Кровотечение я отмёл сразу, после катастрофы с кровопотерей не зашиваются аккуратно, после неё хоронят или дорезают, и анестезиологическую аварию отмёл следом. Остановило их что-то увиденное. Анатомия, при виде которой опытная бригада посреди операции сложила инструменты и признала поражение.
Такое не забывают и не теряют, его снимают, описывают, подшивают в протокол, этот протокол сейчас лежал где-то во дворце, в сейфе потолще ченовского, среди бумаг, которых мне никогда не покажут.
Значит, придется добывать. Сам я по дворцу копать не мог: каждый мой шаг за порогом покоев стерегли двое молчаливых провожатых, любой мой вопрос проходил через переводчика и оседал в чьих-то отчётах. Оставалось делать то, что делает хирург, когда сам не дотягивается до нужного слоя. Работать инструментами.
Инструментов у меня было два, и за завтраком я выложил задачу первому.

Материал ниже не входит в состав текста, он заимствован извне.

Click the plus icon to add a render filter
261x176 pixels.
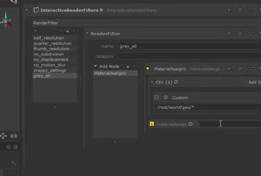35,31
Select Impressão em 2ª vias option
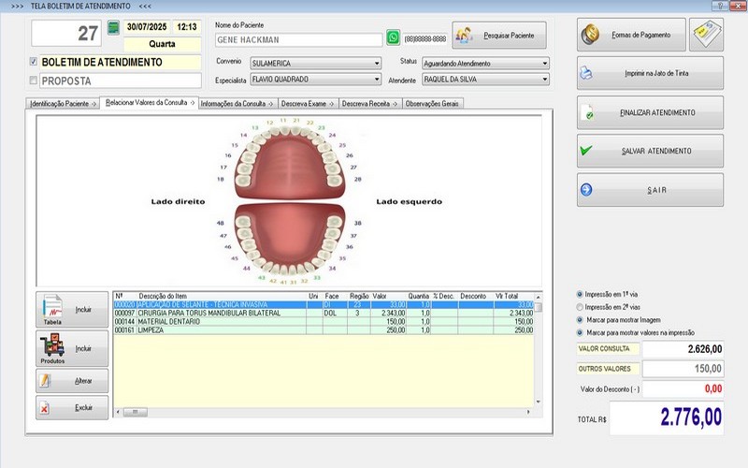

— Филипп Самуилович, — сказал я, дождавшись, пока прислуга выйдет. — Мне нужна история той операции. Много лет назад, здесь, во дворце или в столичной клинике. Кто оперировал, что нашли, почему остановились и, главное, куда легли бумаги. Понимаю, что прошу почти невозможного.
— Почти невозможное, голубчик, это моя основная специальность уже лет сорок, — Филипп неспешно намазывал джем на тост. — Невозможное начинается там, где я развожу руками, и до этого мы с вами, смею надеяться, еще не дошли. Много лет назад, говорите. Хорошо. У событий такого веса всегда остаются круги на воде: кто-то ушёл в отставку сразу после, кого-то наградили за молчание, какая-то клиника внезапно получила новый корпус. Такие вещи из архивов не вычёркиваются, потому что лежат не в архивах, а в людских биографиях. Дайте мне день.